El fin de la niñez entre el pulso de Pink Floyd y la profecía de Arthur Clarke

El tiempo se nos escurre entre las manos con la misma velocidad con la que cambia el cauce del agua. A veces hace falta detener el paso en medio del barro cotidiano para mirar hacia atrás y entender dónde quedó guardada esa mirada inocente que teníamos cuando el mundo nos parecía inmenso. En esta lectura, la poesía del rock y la ciencia ficción se cruzan en un mismo espejo para hacer la pregunta que casi nunca nos animamos a responder: cuánto nos cuesta, en verdad, la inevitable costumbre de crecer

(Por Leo Baldo) Eso que llamamos tiempo no avanza: arrolla. Gotea despacio, como la #lloviznola, entre las grietas de la rutina cotidiana mientras el almanaque engulle, sin pedir permiso, la inocencia del patio, los potreros de tierra y las siestas eternas. En 1972, cuatro extraterrestres británicos encerrados en un estudio de grabación no pensaban en el bronce ni en las estatuas; sentían el mismo vértigo que experimenta cualquiera cuando descubre que la juventud empieza a quedar del otro lado del charco.
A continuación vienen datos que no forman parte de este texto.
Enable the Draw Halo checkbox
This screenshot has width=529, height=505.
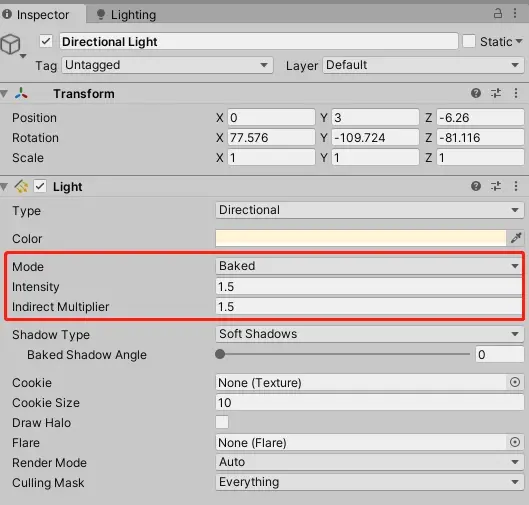tap(222, 422)
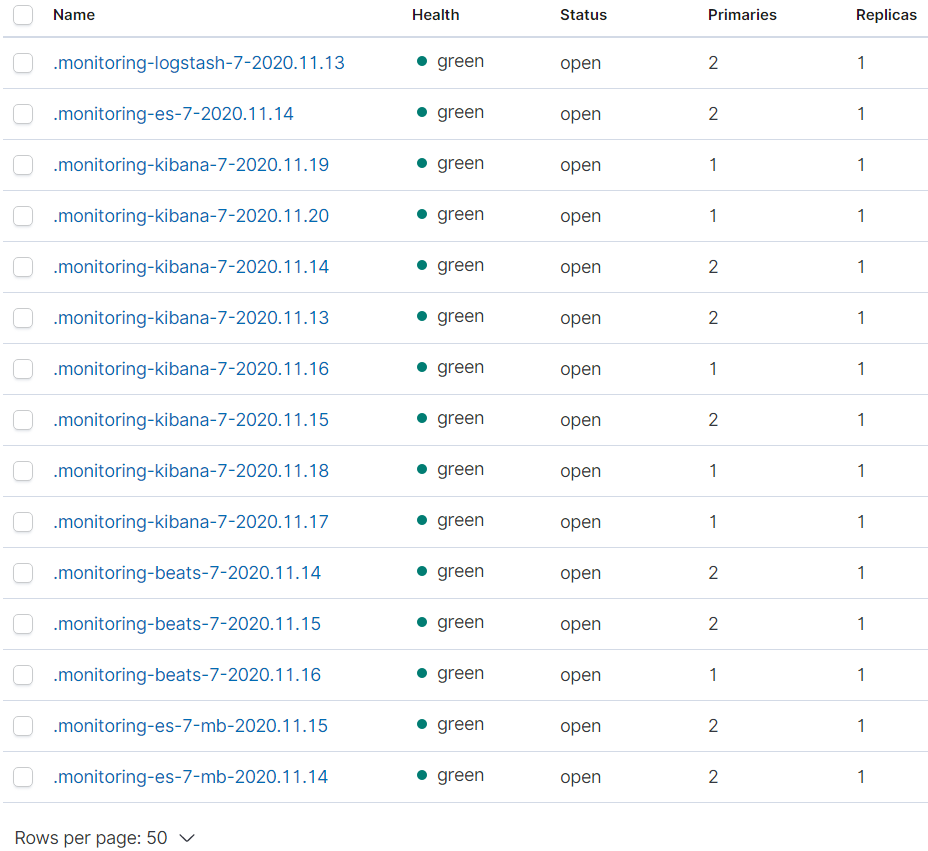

Childhood’s End, penúltimo track del álbum Obscured by Clouds, no representa una simple composición de catálogo; constituye una verdadera trinchera lírica y el último refugio poético donde David Gilmour tomó la lapicera para escribir antes de cederle definitivamente el monopolio de las palabras al cinismo conceptual de Roger Waters.

El título de la canción no brotó de la nada. Gilmour fue a buscar la chispa a la novela homónima que Arthur C. Clarke había publicado en 1953, una obra donde la evolución de la humanidad hacia una mente colmena exigía, como condición obligatoria y desgarradora, el abandono definitivo de la infancia de la especie. La profecía del escritor de ciencia ficción encuentra su correlato más crudo en la vereda de cualquier barrio: la transición colectiva hacia la adultez duele porque exige pagar el peaje de la soledad. El salto evolutivo de Clarke, trasladado al plano terrenal, es el momento exacto en que dejamos el calor del juego compartido para sentarnos en la soledad del living a masticar impuestos, nostalgias y decisiones propias. Gilmour entendió esa tesis con nitidez: crecer cuesta, invariablemente, una porción del alma.
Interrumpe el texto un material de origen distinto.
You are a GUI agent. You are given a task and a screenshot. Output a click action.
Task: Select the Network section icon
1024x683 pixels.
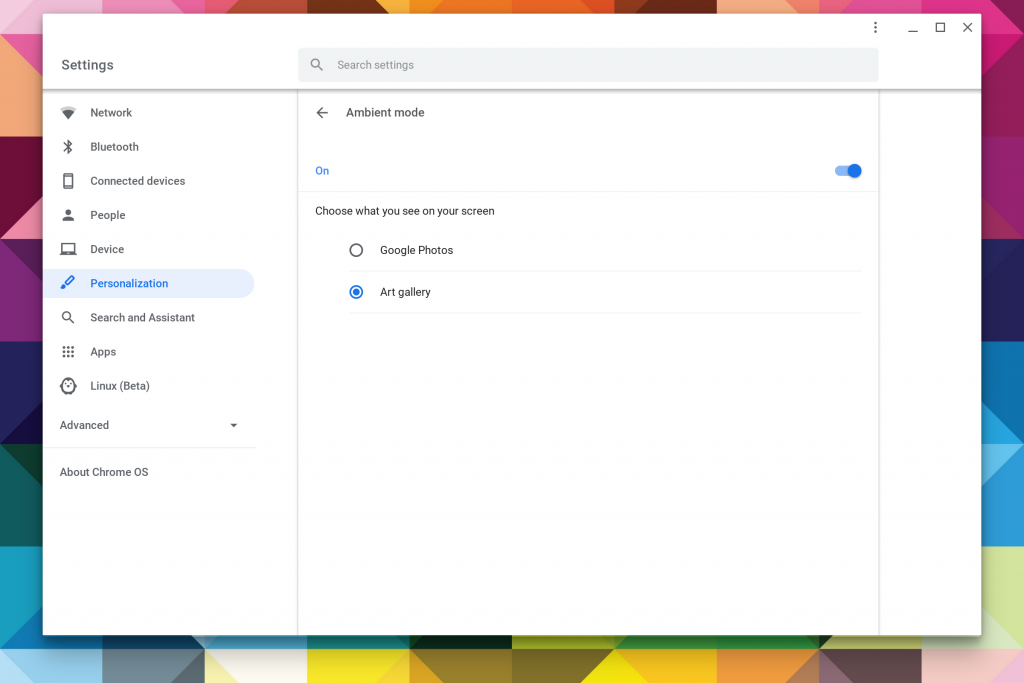68,112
Al desmenuzar la letra de la canción se percibe el frío característico de las determinaciones individuales. Los versos exponen la brecha irreconciliable entre aquellos sueños ingenuos acuñados en la infancia y la automatización implacable del sistema adulto. Existe allí un marcado pulso existencialista; el individuo queda condenado a su propia libertad, obligado a optar y a contemplar cómo las aspiraciones más puras se marchitan al chocar contra la inercia diaria. La poesía de Gilmour no juzga, sino que abraza con empatía la fragilidad de quien se descubre vulnerable frente a la marcha del reloj, cuando la realidad impone sus reglas y el horizonte de la niñez se disuelve como niebla sobre el agua.

En aquel 1972, Pink Floyd funcionaba todavía como un laboratorio artesanal de ideas antes de transformarse en la maquinaria monumental de The Dark Side of the Moon. La banda trabajaba a contrarreloj en Francia, componiendo la banda sonora para el filme de Barbet Schroeder, en un clima de búsqueda sonora libre de presiones monumentales. En ese contexto de trinchera, la participación de Gilmour aportó una sensibilidad melancólica singular. Frente al discurso duro y político que imprimiría Waters a los trabajos posteriores, la lírica de Childhood’s End destaca por una melancolía noble, donde la guitarra eléctrica y la palabra caminan juntas para cantar al desencanto sin perder la calidez humana.

El fin de la niñez no requiere de invasiones espaciales ni de grandes cataclismos épicos. Sucede en silencio, una tarde cualquiera, frente al espejo, cuando la mirada devuelve el rastro inevitable de los años y la certeza rotunda de que ya nadie vendrá a salvarnos de nosotros mismos. El mapa estelar de Clarke y las notas flotantes de Pink Floyd nos recuerdan que, aunque el río del tiempo continúe su curso hacia mar abierto, siempre quedará esa melodía como refugio para los que aún extrañan el barro.